SHORT PROBLEM: Copy the material from the line containing "Given: Increase the" through the line containing "Looking at the screenshot, I should 564,291.", substituting "amount" for "quantity" and changing nothing else. Leave the pictures out of your copy.

THE DATA:
▬▬▬▬▬▬

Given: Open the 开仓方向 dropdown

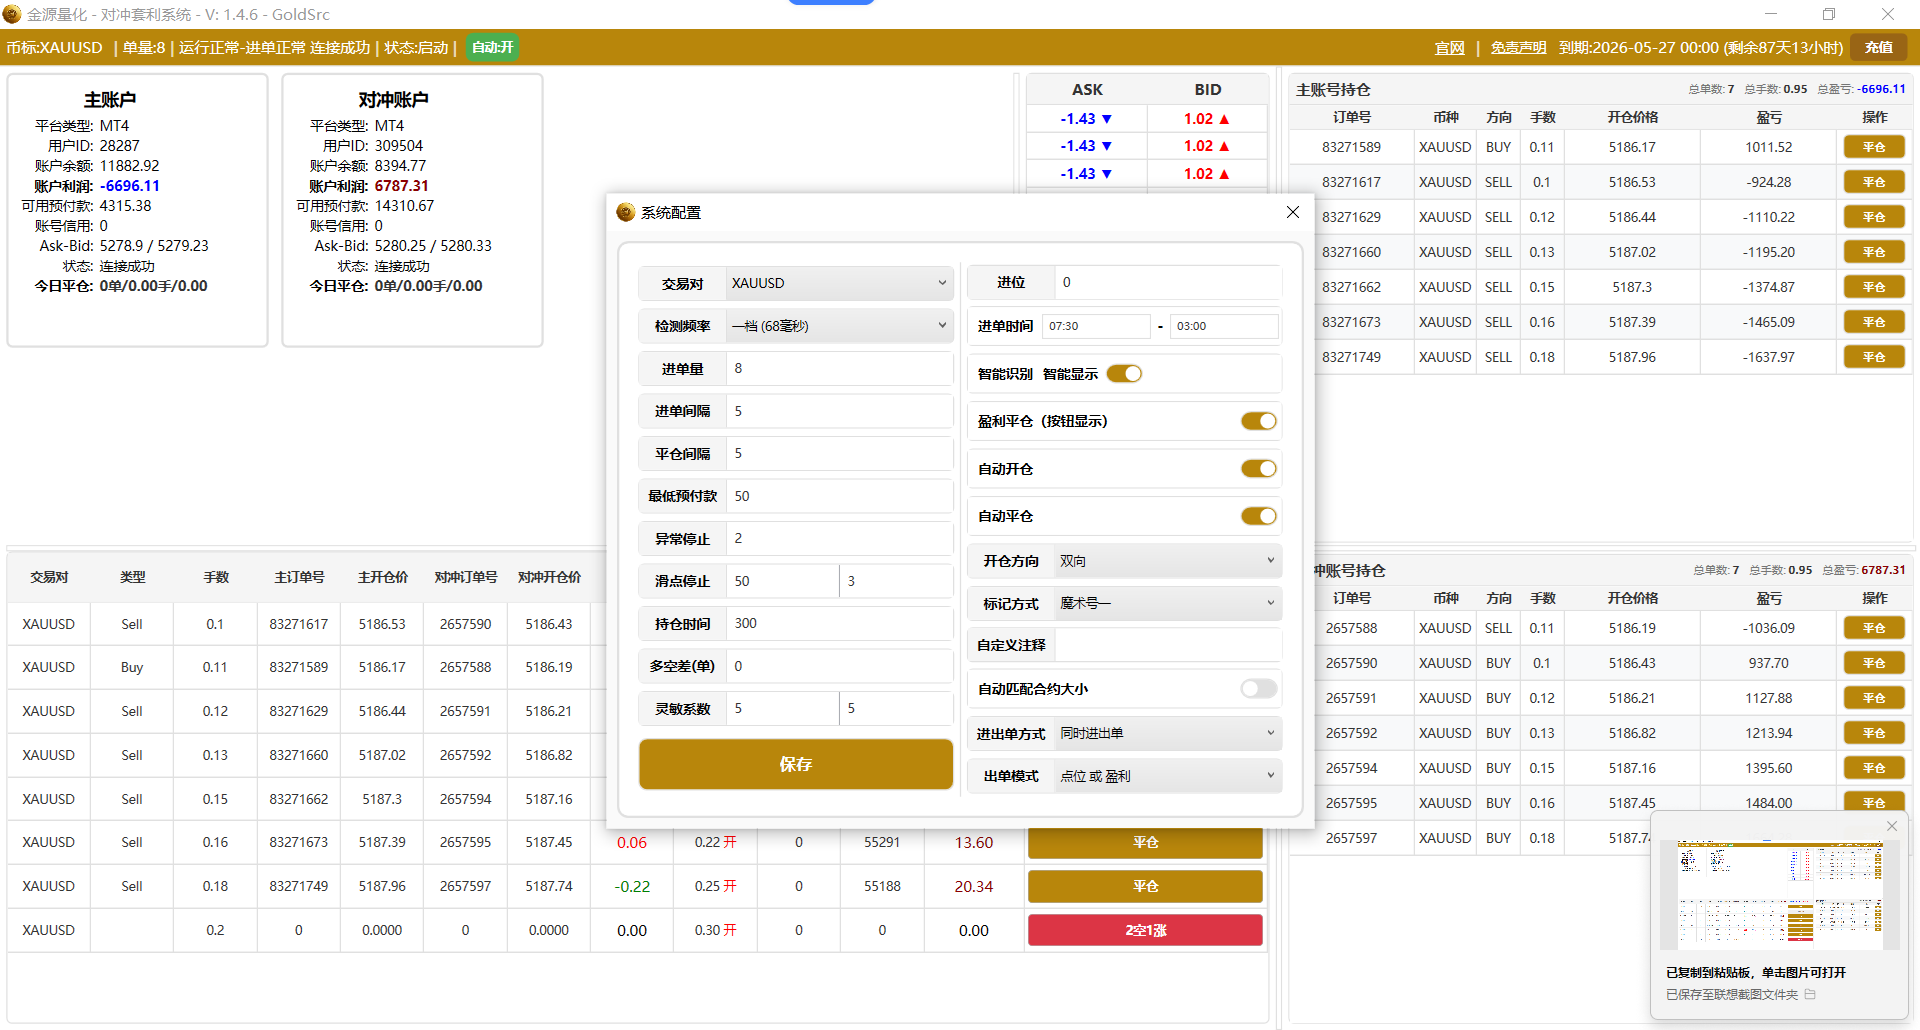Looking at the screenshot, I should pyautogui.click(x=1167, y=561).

▬▬▬▬▬▬

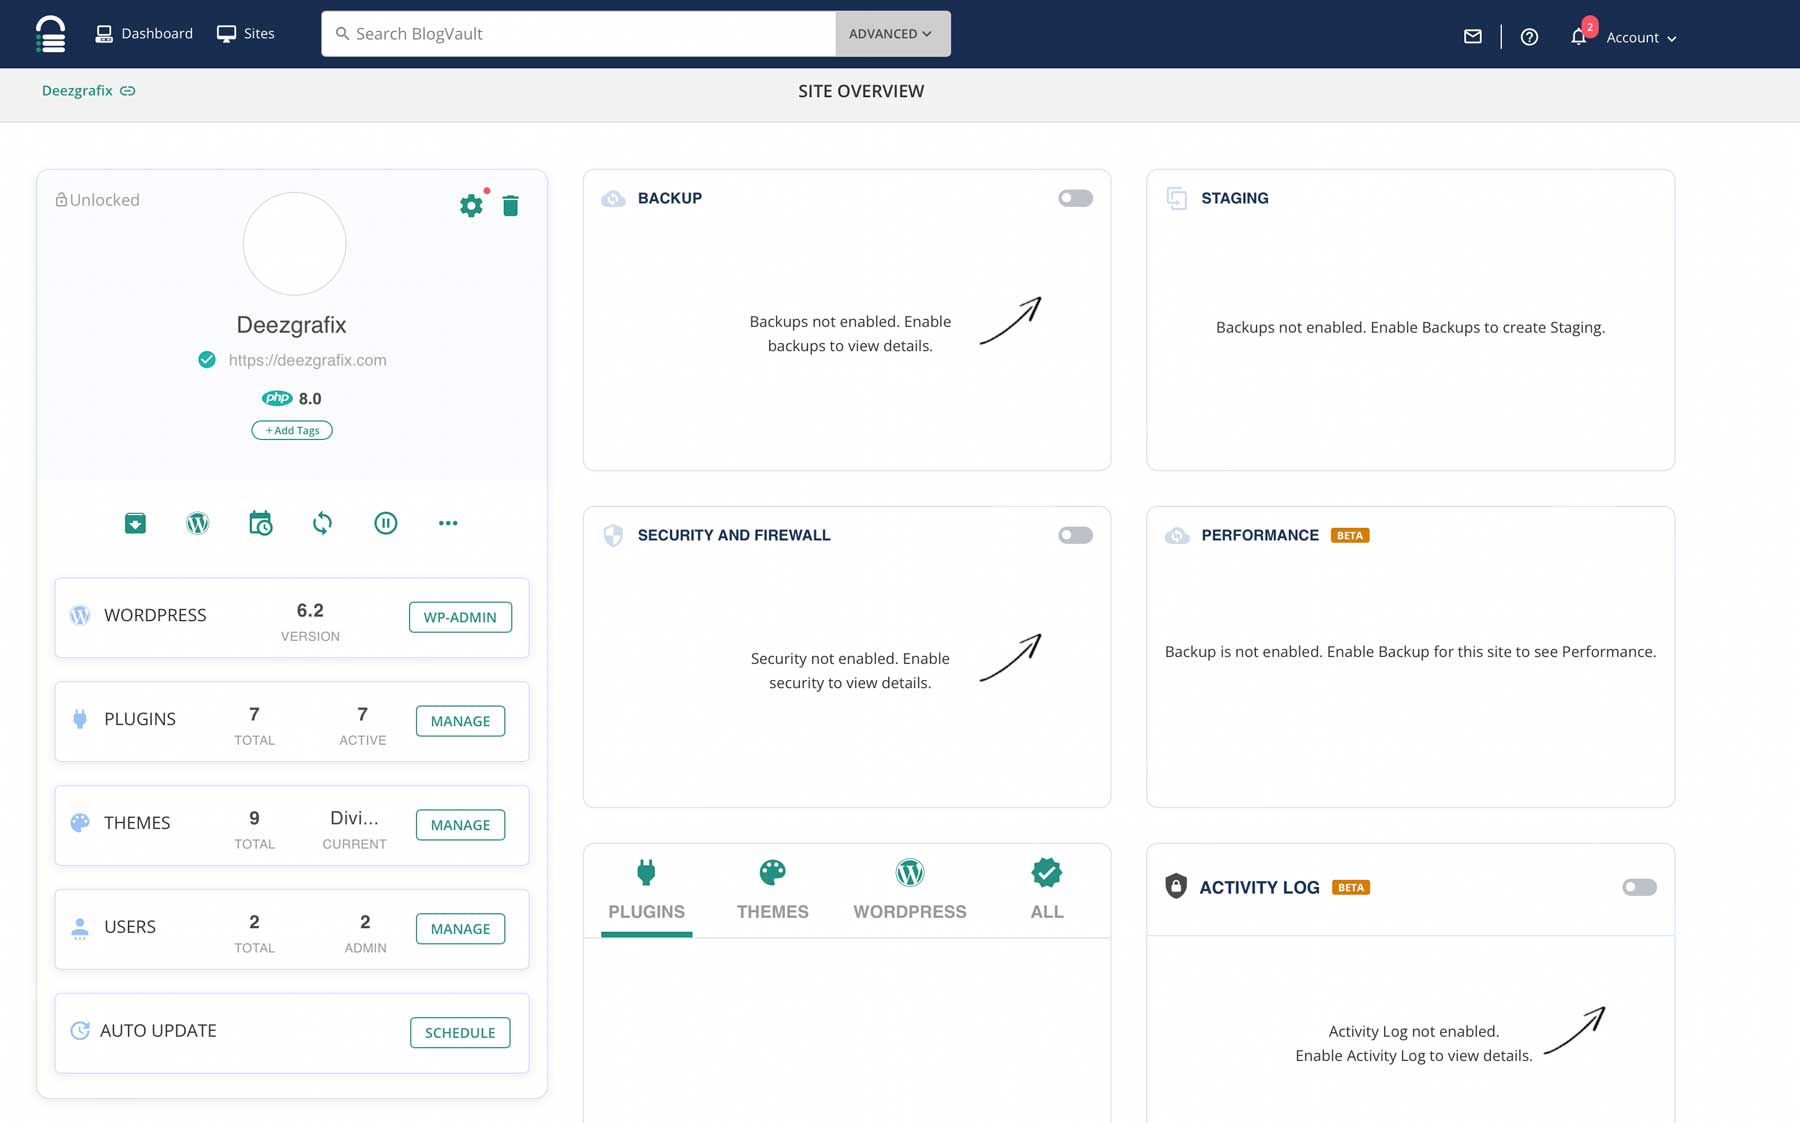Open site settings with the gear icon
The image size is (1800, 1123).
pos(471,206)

▬▬▬▬▬▬

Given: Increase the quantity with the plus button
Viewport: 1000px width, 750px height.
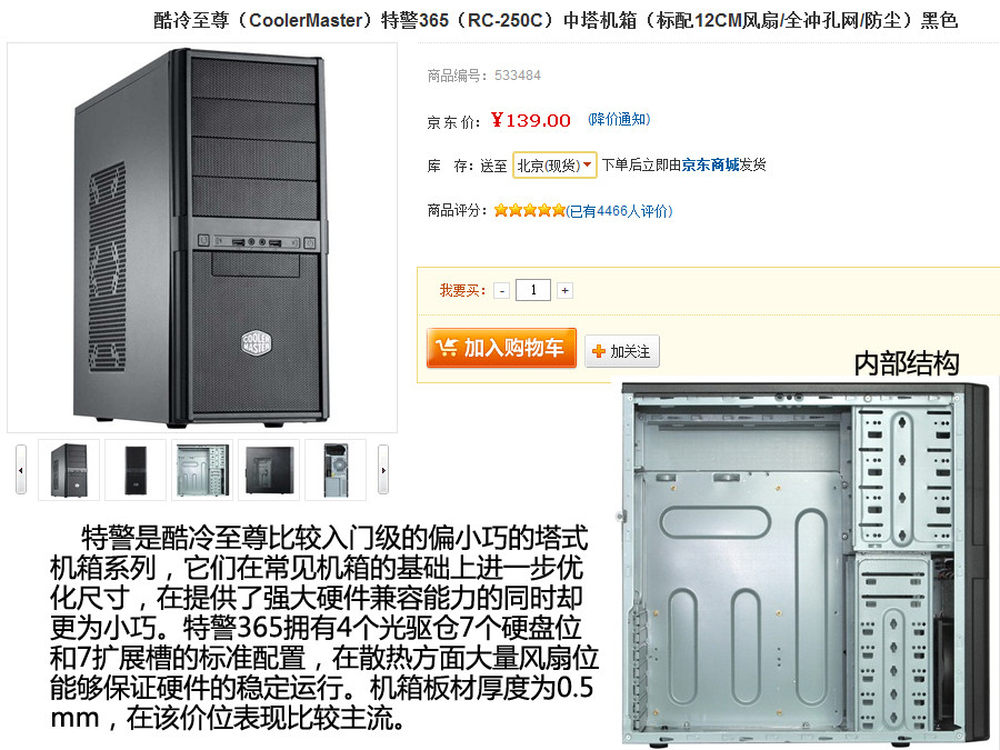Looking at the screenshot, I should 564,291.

▬▬▬▬▬▬

SOLUTION TO THE EXERCISE:
Given: Increase the amount with the plus button
Viewport: 1000px width, 750px height.
Looking at the screenshot, I should 564,291.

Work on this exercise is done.